There is no ‘silver bullet' from the chemical industry to control farmers' biggest enemy, weeds - just ask the man known in agricultural circles as ‘the undeniable global leader in herbicide resistance'.
Winthrop Professor Stephen Powles, who is Director of the Australian Herbicide Resistance Initiative (AHRI) and a member of The University of Western Australia's School of Plant Biology and Institute of Agriculture, was raised on a farm and knows first-hand the destruction wreaked by weeds on farmers' livelihoods. When he was 10, his grandparents lost the war on weeds on their farm and had to sell it.
Yet, seven years ago Professor Powles bought a farm at Quairading, 180km east of Perth, where he is practising what he preaches.
In an article published about his work in Science last week, Professor Powles said Australia's wheat farmers have had the worst weed problem in the world.
His own 648ha property was thick with weeds resistant to several herbicides, and Professor Powles is conducting experiments to find out if the weed ryegrass is able to evolve resistance to his own weed seed management regime.
Since 1983, when Australia's first cases of herbicide resistance were being reported, Professor Powles (who had dropped out of school at 15 but was accepted into an agricultural college and then into the Australian National University) became involved in researching how some ryegrasses could have become immune to the then-popular herbicide Hoegrass.
In 1998 he established the UWA-based AHRI in partnership with the Grains Research and Development Corporation (GRDC).
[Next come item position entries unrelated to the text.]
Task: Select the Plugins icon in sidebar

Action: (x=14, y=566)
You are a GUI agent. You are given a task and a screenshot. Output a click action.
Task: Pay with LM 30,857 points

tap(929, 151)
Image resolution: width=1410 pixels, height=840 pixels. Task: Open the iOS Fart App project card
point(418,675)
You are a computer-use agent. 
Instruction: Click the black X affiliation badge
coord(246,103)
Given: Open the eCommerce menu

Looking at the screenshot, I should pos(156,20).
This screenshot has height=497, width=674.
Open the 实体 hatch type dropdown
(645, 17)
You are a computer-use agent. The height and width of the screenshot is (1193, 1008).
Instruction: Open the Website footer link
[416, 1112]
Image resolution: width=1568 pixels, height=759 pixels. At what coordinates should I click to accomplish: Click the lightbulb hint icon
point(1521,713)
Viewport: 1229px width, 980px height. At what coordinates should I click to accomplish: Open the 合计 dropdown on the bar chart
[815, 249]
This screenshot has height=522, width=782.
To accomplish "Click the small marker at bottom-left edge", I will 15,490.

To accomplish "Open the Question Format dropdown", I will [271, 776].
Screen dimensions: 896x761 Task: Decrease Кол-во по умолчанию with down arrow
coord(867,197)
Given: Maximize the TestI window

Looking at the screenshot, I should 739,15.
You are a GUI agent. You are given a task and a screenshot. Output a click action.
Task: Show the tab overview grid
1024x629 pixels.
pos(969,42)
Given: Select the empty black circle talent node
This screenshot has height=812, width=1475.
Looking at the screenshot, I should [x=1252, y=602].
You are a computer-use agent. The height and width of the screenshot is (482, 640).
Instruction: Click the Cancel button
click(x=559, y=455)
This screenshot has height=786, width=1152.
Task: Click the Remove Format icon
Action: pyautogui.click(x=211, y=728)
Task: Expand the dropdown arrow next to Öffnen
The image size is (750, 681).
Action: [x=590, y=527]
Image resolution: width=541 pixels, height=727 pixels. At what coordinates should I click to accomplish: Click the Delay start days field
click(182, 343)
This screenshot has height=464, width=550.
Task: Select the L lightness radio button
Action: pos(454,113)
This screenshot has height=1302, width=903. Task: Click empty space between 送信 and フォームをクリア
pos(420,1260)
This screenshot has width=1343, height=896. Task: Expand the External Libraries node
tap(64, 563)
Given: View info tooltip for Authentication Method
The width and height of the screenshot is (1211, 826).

One focus of research by AHRI is on weed seeds, particularly on preventing them from getting into the soil. The latest weapon in this battle is the Harrington Seed Destructor, invented by Darkan farmer Ray Harrington and refined at AHRI.
Farmers who target seeds reduce weeds by up to 98 per cent - but this requires dedication. The best approach is to combine weed-seed capture with herbicides and agronomic approaches such as crop rotation, Professor Powles said.
"You confuse the enemy - it's a bit like guerilla warfare," he said.
Professor Powles will visit the US later this month on a six-week lecture tour to convince farmers there to try his tactics.